A word of advice: As it seems to be with all films nowadays, don’t leave when the credits roll – there is a surprise hint in a credit-intermediate sequence involving Johnson’s character and Eva Mendes, and how they are going to explain the appearance of a certain person is beyond me.

Tell me what you thought of _Fast Five!_


----------



## Osage_Winter (Apr 8, 2010)

Has any Shackster seen this yet? I'd be curious to know what you thought...:scratch:


----------



## Dale Rasco (Apr 11, 2009)

I thought it was the best in the series and really liked the way they shifted the action to be less about the cars.


----------



## Osage_Winter (Apr 8, 2010)

Wow -- interesting analysis, Dale. I found the opposite, and found that what made the series was the focus on the cars...that was Rob Cohen's original vision with basing the first film on the Racer X files.

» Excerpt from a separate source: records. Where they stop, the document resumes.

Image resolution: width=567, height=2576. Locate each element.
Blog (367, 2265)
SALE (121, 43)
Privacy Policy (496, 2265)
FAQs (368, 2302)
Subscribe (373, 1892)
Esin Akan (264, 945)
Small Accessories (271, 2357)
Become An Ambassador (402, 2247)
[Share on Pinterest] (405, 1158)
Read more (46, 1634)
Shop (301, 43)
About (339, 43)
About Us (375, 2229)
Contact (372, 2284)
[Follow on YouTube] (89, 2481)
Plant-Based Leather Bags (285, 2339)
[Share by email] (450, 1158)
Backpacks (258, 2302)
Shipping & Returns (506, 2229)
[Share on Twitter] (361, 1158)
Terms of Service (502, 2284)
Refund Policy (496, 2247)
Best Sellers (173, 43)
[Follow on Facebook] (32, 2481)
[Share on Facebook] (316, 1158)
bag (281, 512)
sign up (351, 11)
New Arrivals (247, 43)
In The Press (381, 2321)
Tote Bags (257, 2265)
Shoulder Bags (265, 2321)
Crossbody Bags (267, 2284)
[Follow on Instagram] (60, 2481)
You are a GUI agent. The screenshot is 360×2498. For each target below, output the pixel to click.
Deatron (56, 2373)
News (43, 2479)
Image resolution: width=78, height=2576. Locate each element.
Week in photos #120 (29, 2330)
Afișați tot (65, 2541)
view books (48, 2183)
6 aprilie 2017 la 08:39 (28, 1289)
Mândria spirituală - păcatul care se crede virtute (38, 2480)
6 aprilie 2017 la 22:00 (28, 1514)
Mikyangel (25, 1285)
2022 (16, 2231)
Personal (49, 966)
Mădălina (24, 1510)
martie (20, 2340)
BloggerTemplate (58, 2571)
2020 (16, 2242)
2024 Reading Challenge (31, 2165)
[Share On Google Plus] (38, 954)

However, that "import tuning scene" was really annoying when you were around it -- I couldn't stand seeing all the hooked up Honda Civics with the "fart can" exhausts bolted on to them all over the streets in and around when the first picture came out. Luckily, much of that hoopla has died off (I realize publications like Import Tuner keep it alive) and I think that's why Justin Lin is taking the series in the direction that he's going -- crime/heist/action. I don't think that any of the sequels thus far had that "feel" that the first Fast and the Furious had which made it horrendously cheesy, but magical at the same time.


----------